▶ [Work to complete]:
Out of the entries that follow, copy each line containing "Politique".

▶ [Given information]:

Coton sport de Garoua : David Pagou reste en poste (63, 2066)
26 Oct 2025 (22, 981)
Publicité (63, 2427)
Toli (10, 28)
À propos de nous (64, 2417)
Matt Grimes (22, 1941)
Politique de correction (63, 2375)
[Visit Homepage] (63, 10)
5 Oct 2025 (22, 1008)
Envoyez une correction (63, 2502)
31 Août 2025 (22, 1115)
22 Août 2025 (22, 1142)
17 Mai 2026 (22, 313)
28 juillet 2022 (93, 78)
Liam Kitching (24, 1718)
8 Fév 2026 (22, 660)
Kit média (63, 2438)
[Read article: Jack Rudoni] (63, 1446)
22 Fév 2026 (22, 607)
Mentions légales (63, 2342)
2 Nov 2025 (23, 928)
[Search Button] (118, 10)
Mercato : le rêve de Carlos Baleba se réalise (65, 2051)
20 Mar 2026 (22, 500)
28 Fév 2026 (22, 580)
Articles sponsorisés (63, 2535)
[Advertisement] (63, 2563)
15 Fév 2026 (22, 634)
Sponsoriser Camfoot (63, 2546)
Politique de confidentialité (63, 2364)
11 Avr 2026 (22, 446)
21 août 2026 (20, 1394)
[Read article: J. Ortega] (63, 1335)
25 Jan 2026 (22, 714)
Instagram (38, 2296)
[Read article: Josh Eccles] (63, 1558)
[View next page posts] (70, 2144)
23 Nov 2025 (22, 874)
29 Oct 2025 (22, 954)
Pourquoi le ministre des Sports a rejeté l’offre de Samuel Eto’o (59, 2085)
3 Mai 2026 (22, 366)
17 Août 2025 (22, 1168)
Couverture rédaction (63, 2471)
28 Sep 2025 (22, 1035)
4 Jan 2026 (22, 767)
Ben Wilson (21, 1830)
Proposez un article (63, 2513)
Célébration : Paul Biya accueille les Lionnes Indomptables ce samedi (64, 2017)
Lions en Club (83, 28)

▶ [Response]:
Politique de correction (63, 2375)
Politique de confidentialité (63, 2364)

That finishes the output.